Stored items
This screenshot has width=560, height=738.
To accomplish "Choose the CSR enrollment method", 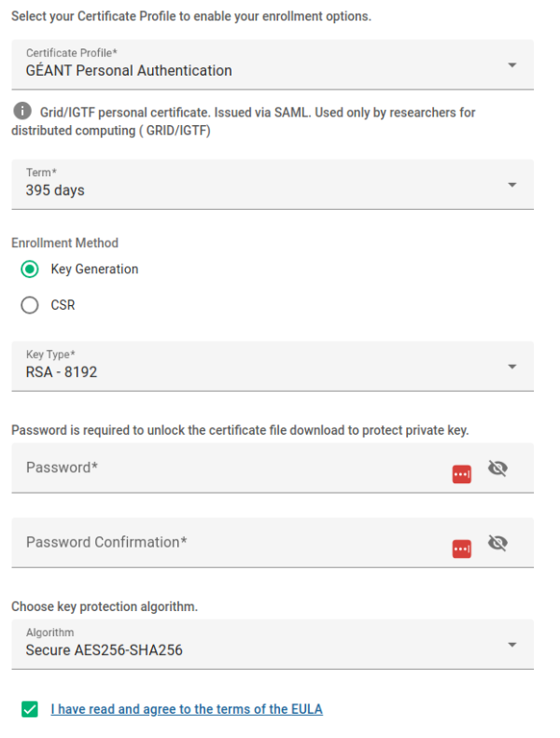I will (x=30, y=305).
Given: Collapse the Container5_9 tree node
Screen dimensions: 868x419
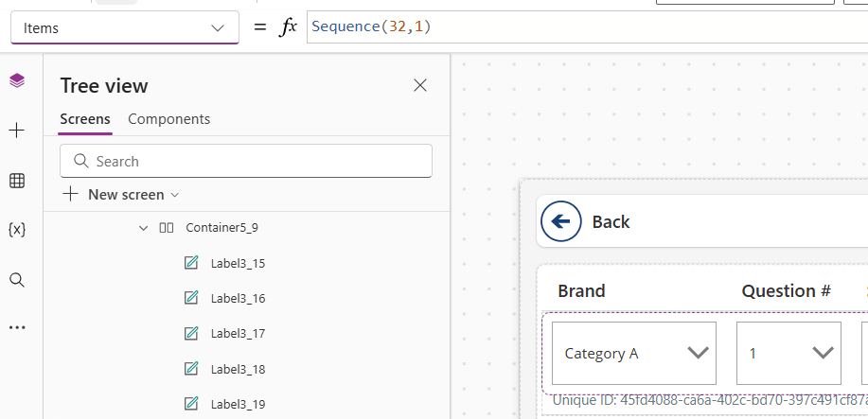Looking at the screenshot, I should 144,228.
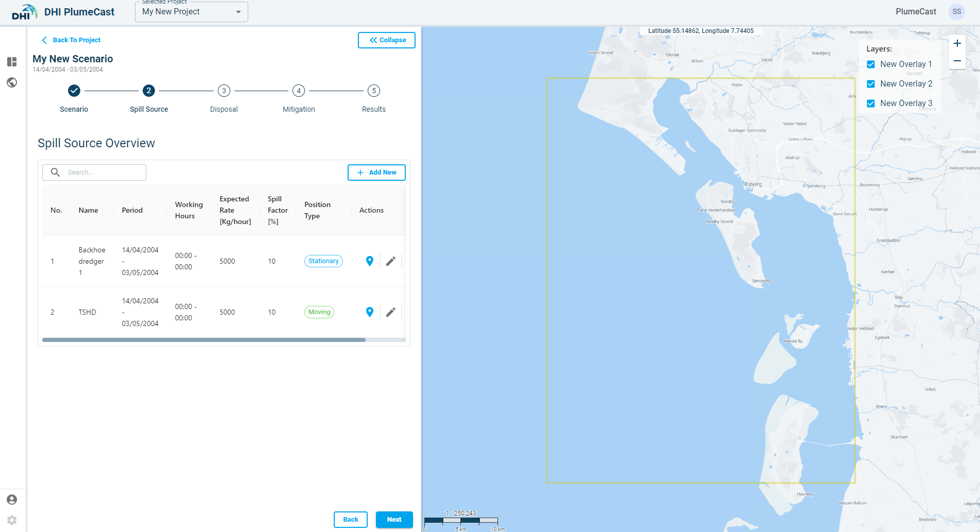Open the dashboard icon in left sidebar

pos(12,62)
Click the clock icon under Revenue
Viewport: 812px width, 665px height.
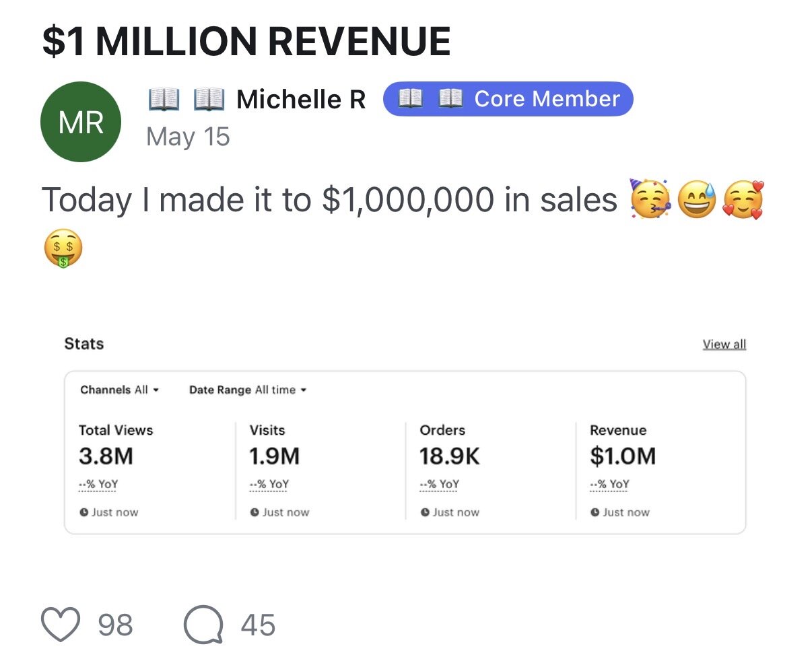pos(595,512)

Assigned task
Your answer must be the exact lines from the one containing "Click the clock icon under Revenue" through the last line of the records above, with both included and no pictures.

Written response
Click the clock icon under Revenue
Viewport: 812px width, 665px height.
pos(595,512)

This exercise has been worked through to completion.